Date and Venue 27 March 2010 @ 8pm Massey Theatre, New Westminster

Reviewer Roger Wayne Eberle

The music of the Beatles remains influential, original and dynamic even today after four decades since their breakup. Perhaps the closest you’ll ever get to reliving a little of the intense excitement that surrounded this popular musical group is a good tribute band. Revolver is far and away one of the best Beatles tribute bands currently performing.

Revolver is comprised of Michael Sicoly, who performs as Paul McArtney; Mick Dalla-Vee, who takes the stage as John Lennon; Skip Prest, who riffs on as George Harrison; and Rocket Norton, keeping the beat as Ringo Starr. These seasoned veterans in the music industry have been performing professionally since the sixties and seventies, and each has an impressive musical CV. But together they do an incredibly impressive job of transforming themselves into the Fab Four from Liverpool.

Starting with early albums like Please Please Me, Revolver work their way through the sixties songs and protest songs, such as Revolution, psychedelic tunes like Lucy in the Sky with Diamonds, and John Lennon’s famous Ballad of John and Yoko right up to A Day in the Life, Hey Jude, and that famous opening song from Abbey Road, Come Together.

Revolver has got the chops and the energy and the commitment to please the audience by pulling off huge Beatles sights and sounds.
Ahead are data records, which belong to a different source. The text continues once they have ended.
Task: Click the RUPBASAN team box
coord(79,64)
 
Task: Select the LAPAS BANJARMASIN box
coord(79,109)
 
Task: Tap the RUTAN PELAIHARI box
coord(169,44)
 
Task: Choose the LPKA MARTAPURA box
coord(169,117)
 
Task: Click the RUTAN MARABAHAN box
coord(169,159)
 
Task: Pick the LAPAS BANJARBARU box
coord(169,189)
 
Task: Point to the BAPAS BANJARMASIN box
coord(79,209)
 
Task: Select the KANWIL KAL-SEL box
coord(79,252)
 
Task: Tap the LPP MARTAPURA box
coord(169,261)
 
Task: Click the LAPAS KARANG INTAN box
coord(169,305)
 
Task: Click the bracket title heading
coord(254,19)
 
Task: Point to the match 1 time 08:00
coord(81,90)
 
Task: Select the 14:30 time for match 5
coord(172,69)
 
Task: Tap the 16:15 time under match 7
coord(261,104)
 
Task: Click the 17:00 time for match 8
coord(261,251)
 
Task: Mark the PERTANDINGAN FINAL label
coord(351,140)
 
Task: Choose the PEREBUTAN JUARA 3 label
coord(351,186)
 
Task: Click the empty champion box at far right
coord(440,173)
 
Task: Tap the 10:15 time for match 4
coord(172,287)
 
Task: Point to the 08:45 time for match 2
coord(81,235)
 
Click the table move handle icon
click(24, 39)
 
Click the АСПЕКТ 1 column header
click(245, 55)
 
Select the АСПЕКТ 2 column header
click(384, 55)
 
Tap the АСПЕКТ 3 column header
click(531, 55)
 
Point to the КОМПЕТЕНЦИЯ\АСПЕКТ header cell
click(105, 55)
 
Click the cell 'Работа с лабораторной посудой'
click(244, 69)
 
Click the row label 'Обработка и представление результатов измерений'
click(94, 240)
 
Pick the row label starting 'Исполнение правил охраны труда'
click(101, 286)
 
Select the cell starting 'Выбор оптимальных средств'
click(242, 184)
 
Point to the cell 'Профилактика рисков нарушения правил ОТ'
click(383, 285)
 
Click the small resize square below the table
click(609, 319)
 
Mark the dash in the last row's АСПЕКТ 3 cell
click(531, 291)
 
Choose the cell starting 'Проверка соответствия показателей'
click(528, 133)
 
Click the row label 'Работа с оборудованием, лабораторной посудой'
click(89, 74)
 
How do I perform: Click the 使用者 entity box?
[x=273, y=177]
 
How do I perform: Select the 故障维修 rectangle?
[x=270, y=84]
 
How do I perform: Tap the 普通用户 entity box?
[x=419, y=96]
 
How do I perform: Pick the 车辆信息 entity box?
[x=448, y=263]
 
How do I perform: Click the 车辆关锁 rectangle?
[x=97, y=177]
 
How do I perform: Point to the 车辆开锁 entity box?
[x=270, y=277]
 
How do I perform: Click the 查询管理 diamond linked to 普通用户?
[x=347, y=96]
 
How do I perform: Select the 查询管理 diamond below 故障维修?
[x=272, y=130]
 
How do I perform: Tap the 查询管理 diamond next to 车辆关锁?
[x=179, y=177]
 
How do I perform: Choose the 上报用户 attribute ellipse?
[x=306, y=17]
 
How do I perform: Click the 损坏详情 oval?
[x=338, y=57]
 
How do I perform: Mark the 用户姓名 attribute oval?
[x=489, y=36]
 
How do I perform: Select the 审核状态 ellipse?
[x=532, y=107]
They also provide historical information about the Beatles that is augmented by a movie theatre sized screen of images from the era in which this band came to such widespread public acclaim.

They know how to have fun with the crowd, too. During the Sergeant Pepper segment, Skip’s colourful orange pants fell down around his ankles, but he kept picking his lead guitar as if nothing had happened, until the end of the song (he did have jeans on underneath). At this point, Michael pipes up and says, “We usually have to wait for George to change his guitar, but now…” You just never know when a wardrobe malfunction is going to throw a curve ball your way.

Saturday night’s performance was very well received by the audience. Many sang along, most clapped energetically, and there were more than a few raucous fans, shouting out enthusiastic praise.

Aside from a few younger patrons who also seemed to be enjoying the show, most of the audience looked like they could have been around during the Beatle’s heyday. In fact, I spoke with one woman who said she had been on hand for when the Beatles came to Vancouver. By all accounts, Revolver is an excellent substitute for the real thing, providing some bittersweet nostalgia for those of us on the upper side of fifty, looking back fondly on a group whose musical discography has become the soundtrack for a generation. If you ever get a hankering to recapture some of the memories, Revolver is just the ticket.